4-) Müzik: Bu değerlendirmede oyumuz Sam Raimi’nin
uyarlamasından yana. “The Amazing Spider-Man”in özellikle ilk yarısında üstat
James Horner gayet iyi bir iş çıkarmış olsa da, Danny Elfman’ın bestelediği
müziklerin yanına bile yaklaşamıyor maalesef. Bir de yıllarca dilimizden
düşmeyen “Hero” var tabii.
5-) Kostüm: Filmin çekildiği sıralarda çalınan kostümleri
olay olan “Spider-Man”de yapılan kostüm değişikliklerini sevmiştik. Kostümün
sırt kısmındaki garip örümcek amblemini değiştirip göze çok daha güzel görünen
bir örümcek amblemi konması zekice bir hamleydi. Hatta bu yüzden “The Amazing
Spider-Man”deki Örümcek-Adam kostümünü ilk gördüğümüzde burun kıvırdık. Ancak
filmi izleyince haksızlık etmiş olduğumuzu anladık; yeni kostüm de hiç fena
görünmüyor. Üstelik çizgi romana ve çizgi diziye uygun olarak Spidey’nin
bileklerinde ağ atabildiği kapsüller de mevcut, daha ne olsun.

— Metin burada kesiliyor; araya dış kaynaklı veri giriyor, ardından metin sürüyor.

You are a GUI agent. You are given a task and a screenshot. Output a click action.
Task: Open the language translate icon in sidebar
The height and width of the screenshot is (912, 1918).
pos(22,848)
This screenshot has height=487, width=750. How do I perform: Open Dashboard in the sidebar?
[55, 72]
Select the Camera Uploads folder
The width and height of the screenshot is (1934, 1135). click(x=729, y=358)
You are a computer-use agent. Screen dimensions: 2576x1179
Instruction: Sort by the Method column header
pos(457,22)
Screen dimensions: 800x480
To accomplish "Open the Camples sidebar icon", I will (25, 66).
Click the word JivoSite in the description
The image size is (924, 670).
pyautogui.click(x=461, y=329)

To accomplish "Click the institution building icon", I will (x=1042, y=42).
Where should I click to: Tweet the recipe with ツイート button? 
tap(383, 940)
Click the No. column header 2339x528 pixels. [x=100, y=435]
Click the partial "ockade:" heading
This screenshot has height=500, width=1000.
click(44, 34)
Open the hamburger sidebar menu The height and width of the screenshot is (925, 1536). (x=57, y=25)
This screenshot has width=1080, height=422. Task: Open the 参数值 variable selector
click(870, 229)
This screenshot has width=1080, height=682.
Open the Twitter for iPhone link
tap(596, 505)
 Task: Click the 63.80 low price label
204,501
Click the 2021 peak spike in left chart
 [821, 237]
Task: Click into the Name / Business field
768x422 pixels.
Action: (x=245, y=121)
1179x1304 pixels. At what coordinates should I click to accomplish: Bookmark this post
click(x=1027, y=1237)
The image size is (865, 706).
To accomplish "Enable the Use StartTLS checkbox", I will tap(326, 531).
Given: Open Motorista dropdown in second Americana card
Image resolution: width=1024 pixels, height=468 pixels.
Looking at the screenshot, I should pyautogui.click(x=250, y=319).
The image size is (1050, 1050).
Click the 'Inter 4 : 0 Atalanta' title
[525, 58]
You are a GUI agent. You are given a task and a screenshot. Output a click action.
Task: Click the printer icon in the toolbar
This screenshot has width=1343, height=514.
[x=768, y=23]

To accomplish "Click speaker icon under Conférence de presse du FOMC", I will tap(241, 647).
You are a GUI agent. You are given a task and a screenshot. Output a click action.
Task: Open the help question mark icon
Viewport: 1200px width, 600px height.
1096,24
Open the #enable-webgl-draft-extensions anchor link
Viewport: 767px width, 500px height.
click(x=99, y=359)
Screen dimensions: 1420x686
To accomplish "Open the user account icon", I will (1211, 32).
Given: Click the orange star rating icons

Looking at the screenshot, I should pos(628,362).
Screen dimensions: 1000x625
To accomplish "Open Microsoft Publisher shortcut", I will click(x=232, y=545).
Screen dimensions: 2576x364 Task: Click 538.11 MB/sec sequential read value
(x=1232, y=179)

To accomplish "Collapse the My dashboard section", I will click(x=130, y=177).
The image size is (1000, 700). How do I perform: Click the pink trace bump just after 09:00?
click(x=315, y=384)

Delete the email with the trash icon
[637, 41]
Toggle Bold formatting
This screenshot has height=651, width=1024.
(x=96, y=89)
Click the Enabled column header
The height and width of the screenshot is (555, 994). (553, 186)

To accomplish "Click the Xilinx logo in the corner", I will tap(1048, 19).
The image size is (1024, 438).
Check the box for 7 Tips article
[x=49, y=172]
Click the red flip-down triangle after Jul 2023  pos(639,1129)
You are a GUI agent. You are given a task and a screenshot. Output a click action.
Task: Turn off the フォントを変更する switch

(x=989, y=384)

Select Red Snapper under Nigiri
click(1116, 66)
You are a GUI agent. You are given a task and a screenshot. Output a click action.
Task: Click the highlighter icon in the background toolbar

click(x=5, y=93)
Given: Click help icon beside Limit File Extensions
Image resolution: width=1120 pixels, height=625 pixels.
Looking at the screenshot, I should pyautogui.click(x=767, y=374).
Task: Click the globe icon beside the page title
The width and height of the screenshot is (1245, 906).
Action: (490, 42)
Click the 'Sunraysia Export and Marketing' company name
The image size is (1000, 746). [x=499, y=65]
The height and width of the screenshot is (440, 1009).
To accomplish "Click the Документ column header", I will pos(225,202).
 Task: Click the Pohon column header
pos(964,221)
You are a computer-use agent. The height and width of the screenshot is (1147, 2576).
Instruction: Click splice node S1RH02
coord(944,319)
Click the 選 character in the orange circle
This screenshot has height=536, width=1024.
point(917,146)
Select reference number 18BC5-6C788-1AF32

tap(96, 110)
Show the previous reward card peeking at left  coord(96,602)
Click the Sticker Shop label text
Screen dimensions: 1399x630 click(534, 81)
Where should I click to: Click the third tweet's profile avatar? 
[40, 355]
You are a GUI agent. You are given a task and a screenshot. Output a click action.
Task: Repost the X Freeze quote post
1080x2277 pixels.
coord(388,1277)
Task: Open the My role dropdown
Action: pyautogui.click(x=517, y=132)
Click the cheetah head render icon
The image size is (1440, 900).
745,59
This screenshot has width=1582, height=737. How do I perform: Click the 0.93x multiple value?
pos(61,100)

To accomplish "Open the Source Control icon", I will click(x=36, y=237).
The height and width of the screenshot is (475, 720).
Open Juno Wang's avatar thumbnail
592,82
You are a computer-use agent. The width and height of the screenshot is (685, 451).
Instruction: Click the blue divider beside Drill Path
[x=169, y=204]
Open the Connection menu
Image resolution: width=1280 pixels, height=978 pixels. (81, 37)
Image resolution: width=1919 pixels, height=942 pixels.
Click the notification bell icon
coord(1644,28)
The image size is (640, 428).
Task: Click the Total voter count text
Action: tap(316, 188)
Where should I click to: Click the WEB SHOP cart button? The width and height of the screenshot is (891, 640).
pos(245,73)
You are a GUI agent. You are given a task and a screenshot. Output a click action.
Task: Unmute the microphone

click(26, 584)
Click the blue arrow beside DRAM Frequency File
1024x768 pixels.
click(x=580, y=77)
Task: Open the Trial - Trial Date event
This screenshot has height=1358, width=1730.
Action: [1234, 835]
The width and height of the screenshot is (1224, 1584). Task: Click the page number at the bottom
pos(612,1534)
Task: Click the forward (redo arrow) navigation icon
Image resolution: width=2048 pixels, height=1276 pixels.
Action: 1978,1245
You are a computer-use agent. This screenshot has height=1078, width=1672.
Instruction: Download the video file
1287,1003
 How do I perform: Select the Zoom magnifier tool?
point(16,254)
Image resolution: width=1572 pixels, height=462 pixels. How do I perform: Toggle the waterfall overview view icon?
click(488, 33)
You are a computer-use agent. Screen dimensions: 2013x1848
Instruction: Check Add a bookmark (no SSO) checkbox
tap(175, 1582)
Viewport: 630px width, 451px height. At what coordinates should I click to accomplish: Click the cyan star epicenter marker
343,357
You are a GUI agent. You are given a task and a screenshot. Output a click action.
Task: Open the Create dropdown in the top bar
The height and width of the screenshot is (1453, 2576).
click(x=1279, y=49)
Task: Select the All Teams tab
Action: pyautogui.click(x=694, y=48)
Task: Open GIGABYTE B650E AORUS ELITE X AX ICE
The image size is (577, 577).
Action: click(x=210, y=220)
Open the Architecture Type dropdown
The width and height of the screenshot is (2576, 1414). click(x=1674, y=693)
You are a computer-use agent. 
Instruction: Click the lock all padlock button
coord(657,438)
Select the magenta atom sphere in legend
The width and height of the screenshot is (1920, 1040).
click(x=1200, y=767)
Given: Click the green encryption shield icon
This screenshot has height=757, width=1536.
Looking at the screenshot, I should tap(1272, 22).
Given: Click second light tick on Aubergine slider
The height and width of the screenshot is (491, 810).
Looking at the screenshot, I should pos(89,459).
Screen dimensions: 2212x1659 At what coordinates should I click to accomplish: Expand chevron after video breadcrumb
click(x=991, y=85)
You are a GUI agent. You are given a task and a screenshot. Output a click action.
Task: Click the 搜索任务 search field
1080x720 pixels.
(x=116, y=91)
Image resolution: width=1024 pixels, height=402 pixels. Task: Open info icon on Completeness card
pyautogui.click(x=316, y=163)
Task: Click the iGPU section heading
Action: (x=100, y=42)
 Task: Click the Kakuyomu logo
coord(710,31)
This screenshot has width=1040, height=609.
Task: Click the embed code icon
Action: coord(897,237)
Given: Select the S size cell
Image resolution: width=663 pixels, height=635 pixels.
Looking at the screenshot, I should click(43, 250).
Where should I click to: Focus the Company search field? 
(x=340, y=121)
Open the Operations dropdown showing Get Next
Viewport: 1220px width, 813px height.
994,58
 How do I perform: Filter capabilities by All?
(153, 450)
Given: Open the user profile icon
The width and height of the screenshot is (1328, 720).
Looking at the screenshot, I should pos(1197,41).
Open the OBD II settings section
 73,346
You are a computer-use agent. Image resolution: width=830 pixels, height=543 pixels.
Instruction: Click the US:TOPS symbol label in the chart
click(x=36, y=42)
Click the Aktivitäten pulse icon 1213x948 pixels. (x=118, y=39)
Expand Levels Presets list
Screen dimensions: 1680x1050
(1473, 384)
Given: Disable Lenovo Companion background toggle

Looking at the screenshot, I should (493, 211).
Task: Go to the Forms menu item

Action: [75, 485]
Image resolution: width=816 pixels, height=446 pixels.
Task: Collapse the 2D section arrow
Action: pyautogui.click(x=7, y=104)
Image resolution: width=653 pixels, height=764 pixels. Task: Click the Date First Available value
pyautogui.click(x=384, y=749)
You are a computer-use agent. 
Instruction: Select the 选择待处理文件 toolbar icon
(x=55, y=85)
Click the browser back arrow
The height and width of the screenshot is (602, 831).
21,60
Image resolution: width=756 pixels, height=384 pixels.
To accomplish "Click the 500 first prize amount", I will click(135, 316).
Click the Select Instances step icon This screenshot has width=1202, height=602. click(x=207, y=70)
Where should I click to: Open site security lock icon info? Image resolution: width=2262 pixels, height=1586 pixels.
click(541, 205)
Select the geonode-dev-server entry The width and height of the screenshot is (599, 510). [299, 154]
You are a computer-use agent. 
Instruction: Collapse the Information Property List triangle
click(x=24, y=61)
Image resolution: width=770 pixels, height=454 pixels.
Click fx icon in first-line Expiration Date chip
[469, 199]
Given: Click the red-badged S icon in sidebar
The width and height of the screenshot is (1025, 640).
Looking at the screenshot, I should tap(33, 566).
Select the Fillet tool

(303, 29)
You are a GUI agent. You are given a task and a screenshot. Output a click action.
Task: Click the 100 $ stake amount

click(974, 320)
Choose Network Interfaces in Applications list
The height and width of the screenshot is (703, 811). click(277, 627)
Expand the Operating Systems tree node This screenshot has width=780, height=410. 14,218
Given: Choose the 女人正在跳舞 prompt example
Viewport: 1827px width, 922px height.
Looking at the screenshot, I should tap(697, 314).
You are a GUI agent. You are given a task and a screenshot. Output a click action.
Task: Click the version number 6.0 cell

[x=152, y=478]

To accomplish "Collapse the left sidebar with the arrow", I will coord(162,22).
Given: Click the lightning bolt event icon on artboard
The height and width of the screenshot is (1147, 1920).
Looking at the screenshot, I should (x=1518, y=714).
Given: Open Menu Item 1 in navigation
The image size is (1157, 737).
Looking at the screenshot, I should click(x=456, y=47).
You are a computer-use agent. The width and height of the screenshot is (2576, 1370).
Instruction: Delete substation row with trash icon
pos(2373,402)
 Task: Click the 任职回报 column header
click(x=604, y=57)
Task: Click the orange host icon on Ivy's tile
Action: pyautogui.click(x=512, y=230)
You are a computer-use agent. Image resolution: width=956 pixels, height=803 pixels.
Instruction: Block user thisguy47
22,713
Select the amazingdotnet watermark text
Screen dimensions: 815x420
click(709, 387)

6-) Görsel Efektler: Burada tabii ki bütçeyi ve yılı göz
önünde bulundurmak gerekiyor. “The Amazing Spider-Man”in bütçesi yaklaşık 230
milyon dolar. Buna karşın “Spider-Man”in 139 milyon dolarlık bütçesi vardı ve
görsel efektleri bazı sahnelerde doğal olarak sırıtıyordu. Yine de, 3 boyutlu
olduğunu da göz önünde bulundurarak “The Amazing Spider-Man”in görsel
efektlerinin çok daha iyi olduğunu söyleyebiliriz.
7-) Senaryo: Geldik en önemli kısma. Burada stüdyoyu mu
suçlamamız gerek bilmiyoruz, ama “The Amazing Spider-Man”in hikayesinde birçok
soru cevaplanmıyor, birkaç sahne de havada kalmış izlenimi veriyor. Ayrıca
karakterler ve aralarındaki ilişkiler “Spider-Man”de çok daha iyiydi. Lakin
dediğimiz gibi burada suçlu senaristler ve(ya) yönetmenden ziyade kurgu işine
karışıp duran yapımcılar da olabilir. O zamanlar ününe ün katan David Koepp’in
“Spider-Man” için yazdığı senaryo ise cidden iyi bir işti ve Sam Raimi’nin
yaratıcılığıyla da birleşince ilk Örümcek-Adam uyarlaması çok konuşulan birçok
sahneye sahip oldu. Ama “The Amazing Spider-Man”in senaryosunun daha ‘gerçekçi’
olması, bazı diyalogların (Levrek ile ilgili diyaloglar gibi) öykü hızlı hızlı
ilerlese de zekice yazılmış olması gibi faktörler ikinci uyarlamanın artı
hanesine yazılıyor bize göre. Yani “Spider-Man”in senaryosu daha derli toplu
görünse de “The Amazing Spider-Man” için yazılan senaryo da selefinin çok
gerisinde değil.
“The Amazing Spider-Man”in de Sam Raimi’nin uyarlaması gibi
bir üçleme haline geleceği kesin. Mark Webb de umut veren bir ilk filme imza
atmış ki film hakkında yapılan eleştiriler de bunu doğrular nitelikte. Ancak
iki yapım karşılaştırıldığında, “The Amazing Spider-Man”in “Spider-Man”in
gerisinde kaldığı ister istemez fark ediliyor. Yine de “The Amazing Spider-Man
2”nun tıpkı ilk üçlemede olduğu gibi ilk filmi aşmasını ümit ediyoruz.